++++ Data for analysis
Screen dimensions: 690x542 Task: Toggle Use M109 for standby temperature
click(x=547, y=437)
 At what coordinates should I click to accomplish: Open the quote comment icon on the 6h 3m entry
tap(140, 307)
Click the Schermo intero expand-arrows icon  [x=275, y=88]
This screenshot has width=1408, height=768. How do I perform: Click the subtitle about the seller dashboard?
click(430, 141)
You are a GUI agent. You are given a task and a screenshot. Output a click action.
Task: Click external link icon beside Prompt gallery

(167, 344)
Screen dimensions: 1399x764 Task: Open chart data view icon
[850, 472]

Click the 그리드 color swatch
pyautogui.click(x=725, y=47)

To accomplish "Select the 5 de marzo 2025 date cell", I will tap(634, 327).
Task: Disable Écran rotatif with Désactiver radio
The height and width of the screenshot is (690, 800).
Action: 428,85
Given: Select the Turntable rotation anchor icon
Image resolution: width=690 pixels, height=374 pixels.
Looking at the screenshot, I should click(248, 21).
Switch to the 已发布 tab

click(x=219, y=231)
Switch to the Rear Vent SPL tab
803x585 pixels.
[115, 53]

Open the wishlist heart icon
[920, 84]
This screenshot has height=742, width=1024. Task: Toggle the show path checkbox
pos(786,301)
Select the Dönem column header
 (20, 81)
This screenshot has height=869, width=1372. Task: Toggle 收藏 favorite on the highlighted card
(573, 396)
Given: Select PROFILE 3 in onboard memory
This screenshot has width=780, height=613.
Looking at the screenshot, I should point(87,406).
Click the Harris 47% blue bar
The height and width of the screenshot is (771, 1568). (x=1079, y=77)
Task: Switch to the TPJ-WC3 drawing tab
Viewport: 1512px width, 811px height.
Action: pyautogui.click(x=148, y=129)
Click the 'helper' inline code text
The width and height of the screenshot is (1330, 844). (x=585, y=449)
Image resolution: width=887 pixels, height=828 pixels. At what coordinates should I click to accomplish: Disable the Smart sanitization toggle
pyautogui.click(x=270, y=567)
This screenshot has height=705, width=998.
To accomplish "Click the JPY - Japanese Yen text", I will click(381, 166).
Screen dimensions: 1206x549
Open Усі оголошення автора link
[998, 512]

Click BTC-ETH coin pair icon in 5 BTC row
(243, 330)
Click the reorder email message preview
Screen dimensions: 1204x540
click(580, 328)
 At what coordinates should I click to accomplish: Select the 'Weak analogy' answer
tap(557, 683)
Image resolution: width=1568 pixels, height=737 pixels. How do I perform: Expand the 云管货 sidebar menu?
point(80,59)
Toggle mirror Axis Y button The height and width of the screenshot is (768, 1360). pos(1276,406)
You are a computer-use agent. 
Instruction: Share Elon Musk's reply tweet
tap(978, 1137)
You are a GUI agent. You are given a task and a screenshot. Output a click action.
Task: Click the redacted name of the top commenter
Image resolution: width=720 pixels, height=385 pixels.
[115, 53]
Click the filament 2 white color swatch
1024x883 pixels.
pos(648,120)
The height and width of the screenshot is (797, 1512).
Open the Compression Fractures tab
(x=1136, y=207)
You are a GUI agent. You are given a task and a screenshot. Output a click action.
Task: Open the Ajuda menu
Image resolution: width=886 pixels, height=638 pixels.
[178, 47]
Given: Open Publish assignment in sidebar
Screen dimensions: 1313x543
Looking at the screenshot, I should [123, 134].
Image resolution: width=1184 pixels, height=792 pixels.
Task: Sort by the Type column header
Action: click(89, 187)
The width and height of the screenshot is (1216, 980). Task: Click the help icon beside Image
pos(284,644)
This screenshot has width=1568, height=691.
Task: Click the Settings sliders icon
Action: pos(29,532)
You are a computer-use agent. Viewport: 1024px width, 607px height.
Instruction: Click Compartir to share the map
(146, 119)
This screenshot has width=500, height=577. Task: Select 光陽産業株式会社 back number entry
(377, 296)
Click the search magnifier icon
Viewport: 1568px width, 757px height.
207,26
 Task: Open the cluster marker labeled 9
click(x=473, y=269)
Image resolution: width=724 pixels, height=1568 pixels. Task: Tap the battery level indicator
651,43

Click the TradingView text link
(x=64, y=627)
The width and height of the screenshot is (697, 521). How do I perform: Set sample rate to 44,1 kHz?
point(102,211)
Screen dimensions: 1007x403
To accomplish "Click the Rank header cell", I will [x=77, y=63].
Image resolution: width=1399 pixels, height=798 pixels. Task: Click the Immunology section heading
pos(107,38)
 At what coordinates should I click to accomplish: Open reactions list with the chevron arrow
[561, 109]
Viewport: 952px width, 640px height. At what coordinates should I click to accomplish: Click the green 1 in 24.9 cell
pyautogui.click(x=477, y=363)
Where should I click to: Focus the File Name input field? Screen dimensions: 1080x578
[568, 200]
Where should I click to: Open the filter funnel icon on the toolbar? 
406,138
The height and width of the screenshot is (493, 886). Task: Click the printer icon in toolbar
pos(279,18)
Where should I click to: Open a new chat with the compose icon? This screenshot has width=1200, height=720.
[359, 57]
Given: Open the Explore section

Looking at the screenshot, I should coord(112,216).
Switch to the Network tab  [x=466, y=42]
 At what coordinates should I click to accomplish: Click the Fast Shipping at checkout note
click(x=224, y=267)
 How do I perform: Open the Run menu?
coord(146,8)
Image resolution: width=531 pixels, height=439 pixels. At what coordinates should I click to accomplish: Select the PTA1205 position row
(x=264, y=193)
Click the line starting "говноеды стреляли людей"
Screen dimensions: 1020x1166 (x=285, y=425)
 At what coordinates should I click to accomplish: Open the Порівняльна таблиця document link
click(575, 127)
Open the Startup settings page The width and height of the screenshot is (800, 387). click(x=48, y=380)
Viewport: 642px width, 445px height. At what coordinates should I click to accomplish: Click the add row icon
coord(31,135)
++++++++
> Problem to solve
Lines in the records that hold "will" should be tallied, with the total given on its own.

> Worked solution
3